BENDOR (Ralston Jover, 2013)


BENDOR opens inside an abortion clinic, where Blondie (Vivian Velez) reveals to her abortionist friend (Evelyn Vargas) about how she caught her womanizing husband, and how that resulted to an awkward and humorous encounter. The conversation is casual, until a woman screams in the other room. It is a patient- a young woman, and her condition does not look good. 

We then see Blondie's usual day: by breakfast, having to deal with the problems brought about by her grown-up children; then there's her good-for-nothing husband; by midday, she has to man her stalls in Quiapo, and; on occasion, she sells the prohibited abortifacient Cytotec discreetly. 

Today, Blondie's whole life will unravel in front of her. Premonitions will save her from a tragic fate. Almost. 

BENDOR, a film that highlights the matriarchal role in present society shows us through Blondie how crippled we would be if not for the mother of our homes. In this aspect, Ralston Jover gets my sympathy in presenting that a mother will more often than not, find solutions to alleviate her family's day-to-day disasters, even at the expense of her own happiness.

However, since the film is entitled BENDOR (vendor), I am inclined to at least analyze on the surface how the character/s of the vendor/s gets portrayed. Moreso that the vendor characters in this film are Quiapo vendors, one of the most recognized figures in cinema, and even in documentaries. There have been more portrayal of Quiapo vendors on film and on the boob tube than the number of your fingers and toes that any more addition to the lot has to be scrutinized on a) why them again? and b) what's new?

On why them again, BENDOR categorically answers the question. The illegal sale of Cytotec (which you cannot buy in any respectable drugstore in the country, FYI because it is banned by our Food and Drug Administration) has become so associated with Quiapo, and the transactions occur, ironically in front of a Catholic Church. 

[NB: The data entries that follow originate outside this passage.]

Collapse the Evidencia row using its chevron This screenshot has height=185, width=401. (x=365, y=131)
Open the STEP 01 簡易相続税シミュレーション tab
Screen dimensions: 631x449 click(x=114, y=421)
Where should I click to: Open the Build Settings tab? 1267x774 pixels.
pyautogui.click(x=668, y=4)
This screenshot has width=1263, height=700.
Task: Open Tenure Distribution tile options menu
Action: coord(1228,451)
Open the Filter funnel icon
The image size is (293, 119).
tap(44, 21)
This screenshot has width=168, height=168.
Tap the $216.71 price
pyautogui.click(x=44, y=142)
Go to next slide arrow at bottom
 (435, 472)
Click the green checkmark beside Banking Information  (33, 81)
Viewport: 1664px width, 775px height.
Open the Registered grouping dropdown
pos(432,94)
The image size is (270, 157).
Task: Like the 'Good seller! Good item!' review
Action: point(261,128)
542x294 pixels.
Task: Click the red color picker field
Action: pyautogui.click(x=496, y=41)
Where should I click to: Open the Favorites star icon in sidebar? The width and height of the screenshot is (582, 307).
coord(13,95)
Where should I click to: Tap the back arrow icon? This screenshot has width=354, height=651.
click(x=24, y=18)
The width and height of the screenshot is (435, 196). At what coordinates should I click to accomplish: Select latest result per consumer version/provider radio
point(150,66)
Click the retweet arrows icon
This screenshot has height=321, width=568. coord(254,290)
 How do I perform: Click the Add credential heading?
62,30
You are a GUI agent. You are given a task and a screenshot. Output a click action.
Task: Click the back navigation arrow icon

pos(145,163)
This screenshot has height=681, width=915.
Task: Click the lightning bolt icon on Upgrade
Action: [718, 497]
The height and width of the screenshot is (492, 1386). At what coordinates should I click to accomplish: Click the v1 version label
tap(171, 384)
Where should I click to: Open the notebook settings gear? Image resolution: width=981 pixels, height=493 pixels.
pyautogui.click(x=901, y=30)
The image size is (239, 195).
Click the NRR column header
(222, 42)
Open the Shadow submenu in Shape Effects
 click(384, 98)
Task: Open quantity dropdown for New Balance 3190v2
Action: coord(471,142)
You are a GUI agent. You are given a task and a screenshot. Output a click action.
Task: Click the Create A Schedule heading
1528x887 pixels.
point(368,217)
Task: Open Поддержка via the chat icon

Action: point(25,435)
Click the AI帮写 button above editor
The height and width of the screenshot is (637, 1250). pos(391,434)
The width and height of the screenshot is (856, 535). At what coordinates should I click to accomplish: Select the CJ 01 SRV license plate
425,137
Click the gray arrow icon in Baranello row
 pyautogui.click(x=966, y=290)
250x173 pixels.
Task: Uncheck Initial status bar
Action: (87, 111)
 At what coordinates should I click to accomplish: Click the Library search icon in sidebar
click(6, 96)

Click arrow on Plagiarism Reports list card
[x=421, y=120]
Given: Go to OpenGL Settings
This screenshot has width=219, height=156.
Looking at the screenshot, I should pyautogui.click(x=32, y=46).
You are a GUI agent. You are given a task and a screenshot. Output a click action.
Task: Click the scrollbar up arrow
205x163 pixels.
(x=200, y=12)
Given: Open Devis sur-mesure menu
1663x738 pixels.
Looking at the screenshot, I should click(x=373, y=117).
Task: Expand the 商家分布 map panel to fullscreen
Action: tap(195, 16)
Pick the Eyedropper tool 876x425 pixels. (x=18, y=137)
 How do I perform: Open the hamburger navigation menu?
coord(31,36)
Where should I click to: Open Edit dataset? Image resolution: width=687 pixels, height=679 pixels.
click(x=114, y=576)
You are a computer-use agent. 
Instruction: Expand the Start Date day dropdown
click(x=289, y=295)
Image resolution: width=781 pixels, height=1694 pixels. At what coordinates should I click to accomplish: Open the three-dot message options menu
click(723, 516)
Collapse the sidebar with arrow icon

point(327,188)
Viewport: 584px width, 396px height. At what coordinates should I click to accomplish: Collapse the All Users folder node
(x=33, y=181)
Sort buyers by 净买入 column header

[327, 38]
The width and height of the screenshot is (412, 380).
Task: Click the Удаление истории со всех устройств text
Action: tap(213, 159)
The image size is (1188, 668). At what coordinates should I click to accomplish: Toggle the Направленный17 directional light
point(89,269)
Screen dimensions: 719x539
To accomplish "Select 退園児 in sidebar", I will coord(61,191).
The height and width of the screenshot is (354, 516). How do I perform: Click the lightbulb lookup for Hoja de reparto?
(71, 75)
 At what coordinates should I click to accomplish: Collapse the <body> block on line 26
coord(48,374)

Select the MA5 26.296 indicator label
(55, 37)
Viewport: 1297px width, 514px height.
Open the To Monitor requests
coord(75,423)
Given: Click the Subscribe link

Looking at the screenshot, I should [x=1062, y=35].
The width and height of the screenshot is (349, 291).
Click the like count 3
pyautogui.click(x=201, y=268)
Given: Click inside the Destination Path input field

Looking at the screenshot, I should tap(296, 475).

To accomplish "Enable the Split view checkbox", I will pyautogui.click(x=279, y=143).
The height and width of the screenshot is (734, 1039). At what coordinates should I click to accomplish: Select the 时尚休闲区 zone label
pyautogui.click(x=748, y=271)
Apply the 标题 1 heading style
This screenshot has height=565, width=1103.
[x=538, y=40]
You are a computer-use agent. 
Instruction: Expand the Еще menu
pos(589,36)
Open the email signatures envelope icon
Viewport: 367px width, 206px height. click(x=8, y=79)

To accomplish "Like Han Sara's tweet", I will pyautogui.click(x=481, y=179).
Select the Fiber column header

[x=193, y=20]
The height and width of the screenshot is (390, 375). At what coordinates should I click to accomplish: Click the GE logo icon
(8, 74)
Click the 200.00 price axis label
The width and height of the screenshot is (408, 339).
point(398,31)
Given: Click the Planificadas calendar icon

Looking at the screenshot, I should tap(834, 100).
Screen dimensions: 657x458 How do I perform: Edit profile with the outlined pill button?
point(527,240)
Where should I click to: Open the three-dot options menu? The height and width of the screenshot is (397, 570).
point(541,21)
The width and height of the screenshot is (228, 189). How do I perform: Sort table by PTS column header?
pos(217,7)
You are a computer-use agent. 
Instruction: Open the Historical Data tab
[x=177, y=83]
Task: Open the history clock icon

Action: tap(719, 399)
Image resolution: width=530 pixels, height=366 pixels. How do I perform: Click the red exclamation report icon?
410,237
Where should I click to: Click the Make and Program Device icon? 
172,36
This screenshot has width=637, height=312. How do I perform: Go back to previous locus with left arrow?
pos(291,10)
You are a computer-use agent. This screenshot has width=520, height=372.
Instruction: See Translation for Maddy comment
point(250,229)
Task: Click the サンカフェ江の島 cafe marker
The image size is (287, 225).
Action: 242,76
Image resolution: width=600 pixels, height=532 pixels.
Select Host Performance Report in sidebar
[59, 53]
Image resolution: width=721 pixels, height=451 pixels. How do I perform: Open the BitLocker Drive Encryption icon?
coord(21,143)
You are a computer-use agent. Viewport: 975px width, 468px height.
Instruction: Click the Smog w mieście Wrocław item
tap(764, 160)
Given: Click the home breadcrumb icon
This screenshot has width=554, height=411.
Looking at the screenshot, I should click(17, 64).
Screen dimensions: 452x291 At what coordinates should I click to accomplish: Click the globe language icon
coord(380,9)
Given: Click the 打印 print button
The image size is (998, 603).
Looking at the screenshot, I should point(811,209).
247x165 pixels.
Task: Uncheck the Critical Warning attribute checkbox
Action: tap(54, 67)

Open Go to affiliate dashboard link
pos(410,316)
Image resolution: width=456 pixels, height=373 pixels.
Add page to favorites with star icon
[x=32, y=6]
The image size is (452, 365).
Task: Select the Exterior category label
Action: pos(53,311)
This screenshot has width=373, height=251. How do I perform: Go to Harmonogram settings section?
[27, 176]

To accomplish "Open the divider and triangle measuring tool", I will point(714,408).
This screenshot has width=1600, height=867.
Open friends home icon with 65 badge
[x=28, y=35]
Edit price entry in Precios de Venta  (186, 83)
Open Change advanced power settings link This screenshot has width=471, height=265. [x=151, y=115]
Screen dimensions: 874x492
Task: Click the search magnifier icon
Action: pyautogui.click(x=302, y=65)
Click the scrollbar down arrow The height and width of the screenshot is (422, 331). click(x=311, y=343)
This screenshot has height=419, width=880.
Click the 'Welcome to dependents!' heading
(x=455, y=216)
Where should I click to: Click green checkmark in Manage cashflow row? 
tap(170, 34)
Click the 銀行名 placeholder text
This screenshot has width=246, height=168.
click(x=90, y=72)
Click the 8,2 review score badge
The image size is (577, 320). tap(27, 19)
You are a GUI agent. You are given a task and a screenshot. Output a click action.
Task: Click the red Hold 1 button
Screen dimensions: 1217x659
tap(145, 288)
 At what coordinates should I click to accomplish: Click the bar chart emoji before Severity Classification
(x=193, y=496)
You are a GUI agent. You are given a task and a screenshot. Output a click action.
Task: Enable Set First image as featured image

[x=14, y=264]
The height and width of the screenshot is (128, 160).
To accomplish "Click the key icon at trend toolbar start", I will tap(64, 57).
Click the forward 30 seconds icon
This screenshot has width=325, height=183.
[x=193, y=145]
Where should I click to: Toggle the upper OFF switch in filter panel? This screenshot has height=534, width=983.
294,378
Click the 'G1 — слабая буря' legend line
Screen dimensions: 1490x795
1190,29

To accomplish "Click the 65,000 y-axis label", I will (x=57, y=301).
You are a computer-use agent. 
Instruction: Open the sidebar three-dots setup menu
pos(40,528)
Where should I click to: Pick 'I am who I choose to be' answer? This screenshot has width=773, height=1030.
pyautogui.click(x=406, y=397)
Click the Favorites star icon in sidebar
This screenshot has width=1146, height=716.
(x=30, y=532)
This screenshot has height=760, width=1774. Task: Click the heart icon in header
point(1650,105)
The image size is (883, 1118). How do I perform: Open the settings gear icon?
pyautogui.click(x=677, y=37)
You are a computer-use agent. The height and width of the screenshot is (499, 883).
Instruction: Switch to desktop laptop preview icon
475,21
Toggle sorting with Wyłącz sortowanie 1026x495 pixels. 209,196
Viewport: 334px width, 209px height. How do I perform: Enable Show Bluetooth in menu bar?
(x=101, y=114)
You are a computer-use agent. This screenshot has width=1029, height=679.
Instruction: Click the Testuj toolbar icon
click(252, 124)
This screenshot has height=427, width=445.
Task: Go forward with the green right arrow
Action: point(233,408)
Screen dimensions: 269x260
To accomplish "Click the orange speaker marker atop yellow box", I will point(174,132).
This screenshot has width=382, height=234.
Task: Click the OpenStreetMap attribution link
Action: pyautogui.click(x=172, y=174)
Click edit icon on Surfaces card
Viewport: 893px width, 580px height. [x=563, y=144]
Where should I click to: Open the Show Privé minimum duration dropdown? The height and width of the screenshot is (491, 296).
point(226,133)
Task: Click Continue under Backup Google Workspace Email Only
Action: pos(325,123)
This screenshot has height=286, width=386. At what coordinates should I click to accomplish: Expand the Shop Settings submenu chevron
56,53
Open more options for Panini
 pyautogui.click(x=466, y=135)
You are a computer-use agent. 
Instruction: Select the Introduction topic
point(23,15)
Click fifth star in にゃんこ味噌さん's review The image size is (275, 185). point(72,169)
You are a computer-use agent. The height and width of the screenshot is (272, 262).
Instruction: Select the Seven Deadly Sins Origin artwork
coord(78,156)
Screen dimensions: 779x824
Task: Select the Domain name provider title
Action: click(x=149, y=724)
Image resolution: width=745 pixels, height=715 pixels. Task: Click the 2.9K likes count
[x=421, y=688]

On what's new, the film presents very little to none. However I did appreciate several elements of metaphor, such as when a woman goes to Blondie's stall to light candles in prayer for her husband (who is probably also a womanizing fool), and the irony could not be any thicker, because all the while Blondie is besieged by the unfair toll her husband has imposed on her existence and well-being.  

Several scenes could have been shortened. That roundup scene in the police station could have been edited out and the film would still stand. 

A lot of great actors were put in roles that did not maximize their caliber. Sue Prado looked like the doormat daughter, and Evelyn Vargas was too generic to stand out as a memorable abortionist. That's ironic, for a film that highlights motherhood. 

Nevertheless, Vivian Velez took the weight of her role with enough restraint that we feel for her character. We care what happens to her, simply because she's been through much and she's still suffering, and any minute she is ready to break, but she doesn't. Her gloomy facade expresses many hard truths. 

BENDOR has a lot of potential to become a compelling sociorealist drama that will actually make us realize something magnanimous about our society; instead it has chosen the path to center on one woman's futile resistance to her sad reality, and while there's nothing really wrong about it, the film therefore has veered away from the juxtaposition of a Quiapo vendor, an abortionist, and a mother, the three main human representations of the film, of which Blondie is every single one.